The wirehouses are encountering the same labor-shortage problems as the rest of the country. The pool of rookies is simply smaller than it used to be. It's also tougher than ever for a rookie in this industry to succeed. Twenty years ago, a broker could build a book with just sheer work ethic. Rookies were taught that if they honed their skills and dialed the phone 200 times per day, the result would be a viable business. Nowadays, few (if any) are building a business this way. Instead, wirehouse training programs are attempting to attract professionals in other industries who have a center of influence among affluent investors.

Demand has increased as well. Every brokerage industry manager in the food chain gets rewarded for growing a business. They can do that in two ways: via same-store sales (that is, by the existing brokers becoming more productive), or by recruiting new brokers. You can see the desperation growing in the industry on both of these fronts. Throughout the day, you may be flattered, admonished, encouraged, pushed and prodded to build your business in a variety of ways. And you may also receive calls from external headhunters, internal recruiters, sales managers and branch managers several times a week.

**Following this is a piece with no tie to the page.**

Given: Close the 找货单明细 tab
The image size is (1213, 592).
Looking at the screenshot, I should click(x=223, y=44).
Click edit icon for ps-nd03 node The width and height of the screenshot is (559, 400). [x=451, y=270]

The price of recruiting--as defined as the average package offered to the average recruit--is the highest it has ever been. (Note to self: time to start raising fees!)

External forces have helped in this regard as well. At the end of 2004, three major brokerage firms agreed on a protocol to be followed when an experienced adviser moves from one of those firms to another. The losing firm agreed to refrain from suing the acquiring firm or seeking a Temporary Restraining Order (TRO), which used to limit the broker's contact with his clients. Not all the firms have joined this pact, yet TROs are much less common than they were two years ago.

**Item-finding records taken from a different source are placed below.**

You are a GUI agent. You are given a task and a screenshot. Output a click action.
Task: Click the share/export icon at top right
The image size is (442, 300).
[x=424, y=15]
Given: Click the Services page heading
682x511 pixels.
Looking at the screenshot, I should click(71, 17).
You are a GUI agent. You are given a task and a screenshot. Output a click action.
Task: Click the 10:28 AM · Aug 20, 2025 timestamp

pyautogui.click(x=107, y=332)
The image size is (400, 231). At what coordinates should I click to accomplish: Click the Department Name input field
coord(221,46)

Cost-basis data now transfers from firm to firm when a client's account moves. Just a few years ago, the transferring rep's staff would have to spend hours entering in cost-basis data when the accounts were opened at the new firm.

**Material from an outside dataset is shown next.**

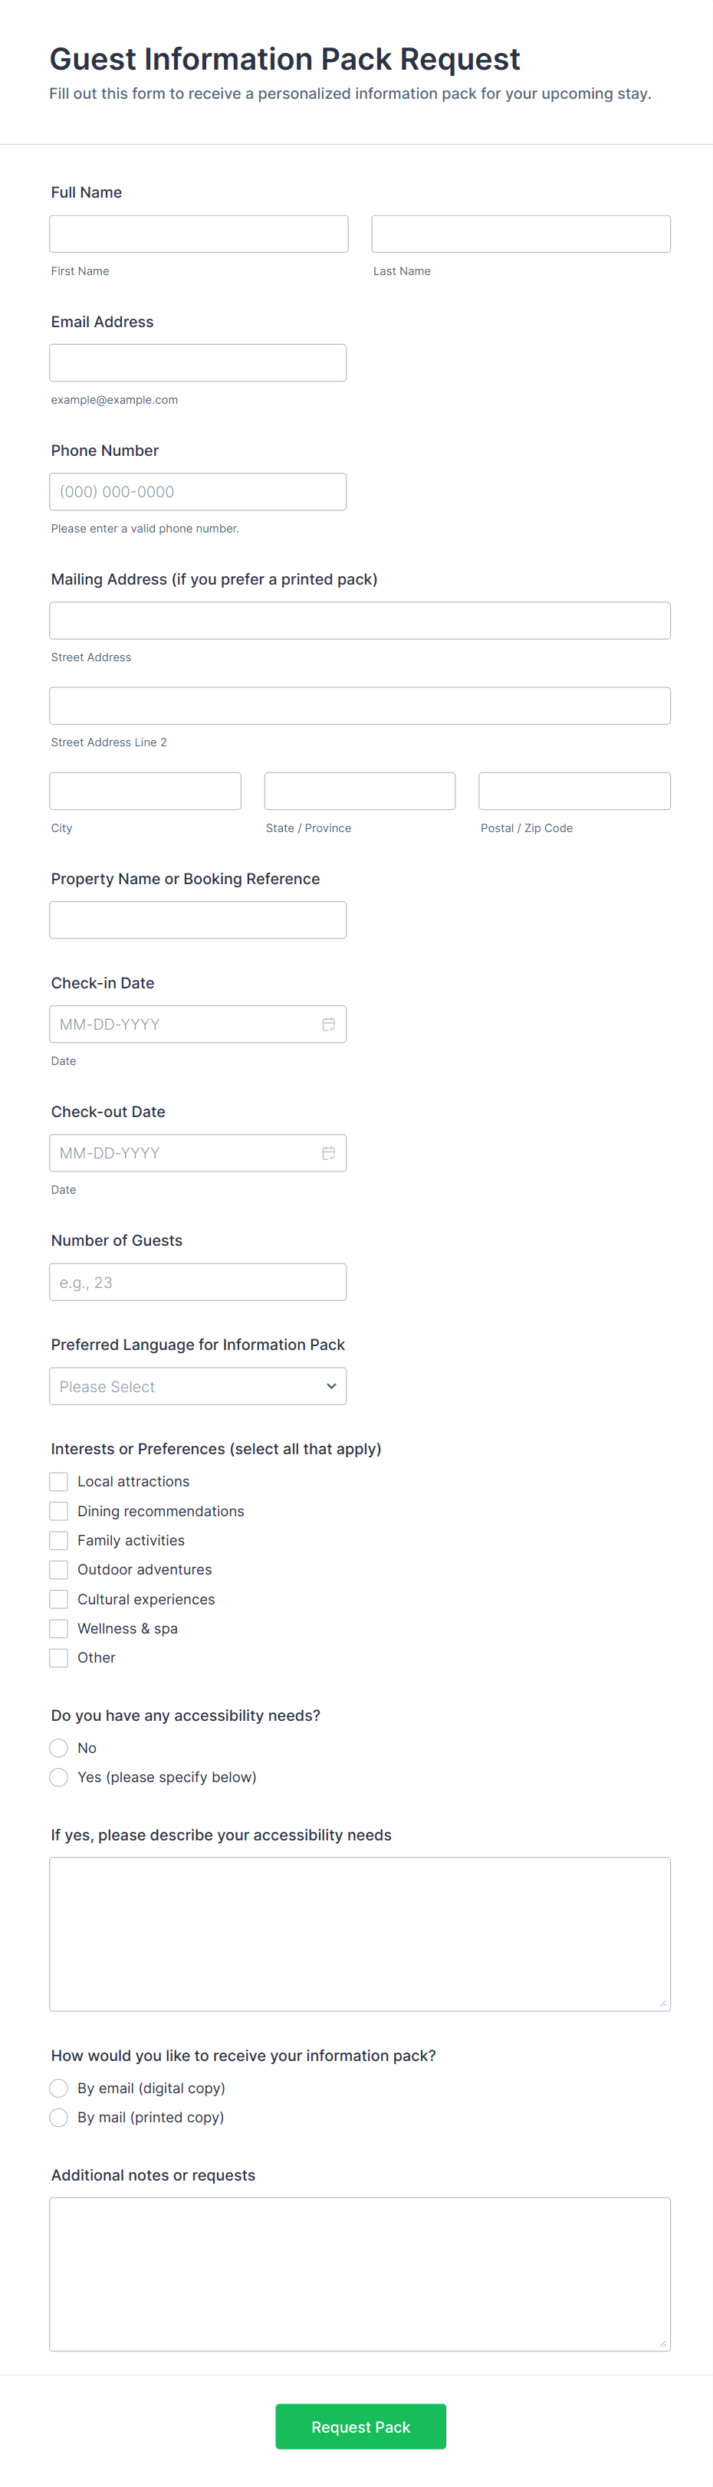
Task: Click the Number of Guests field
Action: click(198, 1281)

Finally, at least as of this writing, the markets have recovered to the point where brokerage firms are comfortable spending money. And brokers are confident that their books will move with them when they leave for another firm.

So What Happens Next?

While the industry remains strict on criminal, credit and compliance issues (see my June 2006 column, "Skeletons in the Closet"), firms have actually loosened up on other subjective criteria. For example, frequent jumpers from one firm to another have historically been frowned upon. It used to be a rarity for a broker to get a deal to return to the firm that he left several years earlier. But pressure to hire is winning out, and the ultimate criterion is the caliber of the broker's business. Hiring those who departed years ago is no longer verboten and is being looked at on a case-by-case basis.

I also don't see the value of the deals decreasing. Frankly, since the deals hit 50% some 10 years ago, brokerage industry management has complained that you can't make money when you recruit. Yet the deals keep going up! The top candidates, in my opinion, will still command top dollar.

Don't Get Too Cocky

Remember the Tully Commission report? In 1995, Daniel Tully, then Merrill Lynch's CEO, led a commission that issued a best practices report on the retail brokerage industry. It's impressive how prescient that report was. For example, it discouraged proprietary products. It predicted that the industry would move away from transactional business and head toward fees. It also said that clients should be notified of the upfront incentives that lure reps from one firm to another.